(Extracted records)
☆ ☆ ☆
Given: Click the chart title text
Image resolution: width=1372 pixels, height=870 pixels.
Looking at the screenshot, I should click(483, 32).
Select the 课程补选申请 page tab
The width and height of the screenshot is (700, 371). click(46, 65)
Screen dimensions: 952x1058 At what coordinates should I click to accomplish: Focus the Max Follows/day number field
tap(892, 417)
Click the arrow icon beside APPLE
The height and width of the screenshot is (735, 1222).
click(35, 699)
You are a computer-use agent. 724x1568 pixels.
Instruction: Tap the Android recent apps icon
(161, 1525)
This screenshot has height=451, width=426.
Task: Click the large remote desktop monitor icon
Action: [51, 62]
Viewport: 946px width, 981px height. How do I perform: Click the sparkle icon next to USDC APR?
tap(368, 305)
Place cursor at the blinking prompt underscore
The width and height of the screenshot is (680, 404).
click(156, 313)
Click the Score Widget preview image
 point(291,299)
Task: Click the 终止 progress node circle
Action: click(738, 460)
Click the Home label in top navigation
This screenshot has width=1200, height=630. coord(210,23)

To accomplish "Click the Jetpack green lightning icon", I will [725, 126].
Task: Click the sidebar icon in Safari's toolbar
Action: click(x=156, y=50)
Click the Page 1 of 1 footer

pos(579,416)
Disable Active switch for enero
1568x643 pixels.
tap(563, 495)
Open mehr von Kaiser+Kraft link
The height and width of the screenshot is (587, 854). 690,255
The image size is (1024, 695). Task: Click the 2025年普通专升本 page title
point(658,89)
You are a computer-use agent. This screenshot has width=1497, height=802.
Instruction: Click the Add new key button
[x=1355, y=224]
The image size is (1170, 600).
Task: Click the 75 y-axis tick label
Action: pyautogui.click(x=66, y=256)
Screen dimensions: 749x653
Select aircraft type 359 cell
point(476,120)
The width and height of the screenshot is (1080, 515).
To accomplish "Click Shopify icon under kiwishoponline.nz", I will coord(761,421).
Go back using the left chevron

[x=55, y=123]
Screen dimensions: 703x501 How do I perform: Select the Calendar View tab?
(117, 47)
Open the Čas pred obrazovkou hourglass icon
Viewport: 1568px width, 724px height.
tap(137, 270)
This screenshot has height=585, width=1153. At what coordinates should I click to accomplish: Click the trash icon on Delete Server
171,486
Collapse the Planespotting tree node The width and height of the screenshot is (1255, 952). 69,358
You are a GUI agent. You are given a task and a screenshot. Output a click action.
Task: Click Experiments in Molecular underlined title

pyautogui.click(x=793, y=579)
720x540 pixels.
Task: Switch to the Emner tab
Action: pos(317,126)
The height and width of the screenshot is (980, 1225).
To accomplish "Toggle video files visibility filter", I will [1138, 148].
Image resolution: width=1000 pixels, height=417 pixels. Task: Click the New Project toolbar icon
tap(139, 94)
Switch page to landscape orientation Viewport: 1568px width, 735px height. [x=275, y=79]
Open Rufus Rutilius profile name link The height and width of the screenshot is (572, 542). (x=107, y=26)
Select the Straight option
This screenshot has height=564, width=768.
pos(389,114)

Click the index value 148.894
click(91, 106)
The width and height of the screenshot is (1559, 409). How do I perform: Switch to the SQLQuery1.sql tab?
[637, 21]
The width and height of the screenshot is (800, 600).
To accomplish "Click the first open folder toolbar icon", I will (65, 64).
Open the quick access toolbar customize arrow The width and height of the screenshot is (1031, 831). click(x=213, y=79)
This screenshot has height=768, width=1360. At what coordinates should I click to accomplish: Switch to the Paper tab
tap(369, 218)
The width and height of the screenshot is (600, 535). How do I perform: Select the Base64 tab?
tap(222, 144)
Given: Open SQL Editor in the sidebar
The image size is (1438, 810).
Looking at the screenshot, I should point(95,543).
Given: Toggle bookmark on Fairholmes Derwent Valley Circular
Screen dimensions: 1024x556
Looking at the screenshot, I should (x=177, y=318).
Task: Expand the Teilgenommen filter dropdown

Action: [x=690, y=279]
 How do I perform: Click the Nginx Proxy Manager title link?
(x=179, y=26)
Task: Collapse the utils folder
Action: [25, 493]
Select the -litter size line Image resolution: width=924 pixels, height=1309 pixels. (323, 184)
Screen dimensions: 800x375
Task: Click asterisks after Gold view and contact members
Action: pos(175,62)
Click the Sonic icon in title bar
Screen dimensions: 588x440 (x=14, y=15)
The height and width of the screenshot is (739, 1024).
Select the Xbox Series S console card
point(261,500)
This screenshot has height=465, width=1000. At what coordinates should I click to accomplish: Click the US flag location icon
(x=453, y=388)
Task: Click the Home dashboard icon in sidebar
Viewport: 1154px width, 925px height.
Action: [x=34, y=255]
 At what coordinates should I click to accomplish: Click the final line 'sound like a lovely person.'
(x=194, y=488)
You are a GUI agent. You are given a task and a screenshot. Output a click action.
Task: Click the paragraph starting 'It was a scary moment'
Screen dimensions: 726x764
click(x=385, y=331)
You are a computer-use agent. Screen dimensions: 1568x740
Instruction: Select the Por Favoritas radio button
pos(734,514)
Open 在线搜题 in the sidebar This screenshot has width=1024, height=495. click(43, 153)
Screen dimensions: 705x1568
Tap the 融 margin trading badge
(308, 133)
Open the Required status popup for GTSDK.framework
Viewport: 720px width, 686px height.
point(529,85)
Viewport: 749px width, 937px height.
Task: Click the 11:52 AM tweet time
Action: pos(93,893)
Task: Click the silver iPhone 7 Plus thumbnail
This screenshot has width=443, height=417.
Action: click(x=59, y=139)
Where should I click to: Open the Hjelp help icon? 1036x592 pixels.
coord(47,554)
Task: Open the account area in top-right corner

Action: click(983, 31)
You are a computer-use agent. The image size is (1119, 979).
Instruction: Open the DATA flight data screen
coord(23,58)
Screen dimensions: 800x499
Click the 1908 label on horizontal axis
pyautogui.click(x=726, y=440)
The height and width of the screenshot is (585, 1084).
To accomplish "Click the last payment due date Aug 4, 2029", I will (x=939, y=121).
☆ ☆ ☆
Go through the entries above and write each one out exactly.

Given: Click the chart title text
Image resolution: width=1372 pixels, height=870 pixels.
Looking at the screenshot, I should click(483, 32).
Select the 课程补选申请 page tab
The width and height of the screenshot is (700, 371). click(46, 65)
Screen dimensions: 952x1058 At what coordinates should I click to accomplish: Focus the Max Follows/day number field
tap(892, 417)
Click the arrow icon beside APPLE
The height and width of the screenshot is (735, 1222).
click(35, 699)
You are a computer-use agent. 724x1568 pixels.
Instruction: Tap the Android recent apps icon
(161, 1525)
This screenshot has height=451, width=426.
Task: Click the large remote desktop monitor icon
Action: [51, 62]
Viewport: 946px width, 981px height. How do I perform: Click the sparkle icon next to USDC APR?
tap(368, 305)
Place cursor at the blinking prompt underscore
The width and height of the screenshot is (680, 404).
click(156, 313)
Click the Score Widget preview image
 point(291,299)
Task: Click the 终止 progress node circle
Action: click(738, 460)
Click the Home label in top navigation
This screenshot has width=1200, height=630. coord(210,23)

To accomplish "Click the Jetpack green lightning icon", I will [725, 126].
Task: Click the sidebar icon in Safari's toolbar
Action: click(x=156, y=50)
Click the Page 1 of 1 footer

pos(579,416)
Disable Active switch for enero
1568x643 pixels.
tap(563, 495)
Open mehr von Kaiser+Kraft link
The height and width of the screenshot is (587, 854). 690,255
The image size is (1024, 695). Task: Click the 2025年普通专升本 page title
point(658,89)
You are a computer-use agent. This screenshot has width=1497, height=802.
Instruction: Click the Add new key button
[x=1355, y=224]
The image size is (1170, 600).
Task: Click the 75 y-axis tick label
Action: pyautogui.click(x=66, y=256)
Screen dimensions: 749x653
Select aircraft type 359 cell
point(476,120)
The width and height of the screenshot is (1080, 515).
To accomplish "Click Shopify icon under kiwishoponline.nz", I will coord(761,421).
Go back using the left chevron

[x=55, y=123]
Screen dimensions: 703x501 How do I perform: Select the Calendar View tab?
(117, 47)
Open the Čas pred obrazovkou hourglass icon
Viewport: 1568px width, 724px height.
tap(137, 270)
This screenshot has height=585, width=1153. At what coordinates should I click to accomplish: Click the trash icon on Delete Server
171,486
Collapse the Planespotting tree node The width and height of the screenshot is (1255, 952). 69,358
You are a GUI agent. You are given a task and a screenshot. Output a click action.
Task: Click Experiments in Molecular underlined title

pyautogui.click(x=793, y=579)
720x540 pixels.
Task: Switch to the Emner tab
Action: pos(317,126)
The height and width of the screenshot is (980, 1225).
To accomplish "Toggle video files visibility filter", I will [1138, 148].
Image resolution: width=1000 pixels, height=417 pixels. Task: Click the New Project toolbar icon
tap(139, 94)
Switch page to landscape orientation Viewport: 1568px width, 735px height. [x=275, y=79]
Open Rufus Rutilius profile name link The height and width of the screenshot is (572, 542). (x=107, y=26)
Select the Straight option
This screenshot has height=564, width=768.
pos(389,114)

Click the index value 148.894
click(91, 106)
The width and height of the screenshot is (1559, 409). How do I perform: Switch to the SQLQuery1.sql tab?
[637, 21]
The width and height of the screenshot is (800, 600).
To accomplish "Click the first open folder toolbar icon", I will (65, 64).
Open the quick access toolbar customize arrow The width and height of the screenshot is (1031, 831). click(x=213, y=79)
This screenshot has height=768, width=1360. At what coordinates should I click to accomplish: Switch to the Paper tab
tap(369, 218)
The width and height of the screenshot is (600, 535). How do I perform: Select the Base64 tab?
tap(222, 144)
Given: Open SQL Editor in the sidebar
The image size is (1438, 810).
Looking at the screenshot, I should point(95,543).
Given: Toggle bookmark on Fairholmes Derwent Valley Circular
Screen dimensions: 1024x556
Looking at the screenshot, I should (x=177, y=318).
Task: Expand the Teilgenommen filter dropdown

Action: [x=690, y=279]
 How do I perform: Click the Nginx Proxy Manager title link?
(x=179, y=26)
Task: Collapse the utils folder
Action: [25, 493]
Select the -litter size line Image resolution: width=924 pixels, height=1309 pixels. (323, 184)
Screen dimensions: 800x375
Task: Click asterisks after Gold view and contact members
Action: pos(175,62)
Click the Sonic icon in title bar
Screen dimensions: 588x440 (x=14, y=15)
The height and width of the screenshot is (739, 1024).
Select the Xbox Series S console card
point(261,500)
This screenshot has height=465, width=1000. At what coordinates should I click to accomplish: Click the US flag location icon
(x=453, y=388)
Task: Click the Home dashboard icon in sidebar
Viewport: 1154px width, 925px height.
Action: [x=34, y=255]
 At what coordinates should I click to accomplish: Click the final line 'sound like a lovely person.'
(x=194, y=488)
You are a GUI agent. You are given a task and a screenshot. Output a click action.
Task: Click the paragraph starting 'It was a scary moment'
Screen dimensions: 726x764
click(x=385, y=331)
You are a computer-use agent. Screen dimensions: 1568x740
Instruction: Select the Por Favoritas radio button
pos(734,514)
Open 在线搜题 in the sidebar This screenshot has width=1024, height=495. click(43, 153)
Screen dimensions: 705x1568
Tap the 融 margin trading badge
(308, 133)
Open the Required status popup for GTSDK.framework
Viewport: 720px width, 686px height.
point(529,85)
Viewport: 749px width, 937px height.
Task: Click the 11:52 AM tweet time
Action: pos(93,893)
Task: Click the silver iPhone 7 Plus thumbnail
This screenshot has width=443, height=417.
Action: click(x=59, y=139)
Where should I click to: Open the Hjelp help icon? 1036x592 pixels.
coord(47,554)
Task: Open the account area in top-right corner

Action: click(983, 31)
You are a computer-use agent. The image size is (1119, 979).
Instruction: Open the DATA flight data screen
coord(23,58)
Screen dimensions: 800x499
Click the 1908 label on horizontal axis
pyautogui.click(x=726, y=440)
The height and width of the screenshot is (585, 1084).
To accomplish "Click the last payment due date Aug 4, 2029", I will (x=939, y=121).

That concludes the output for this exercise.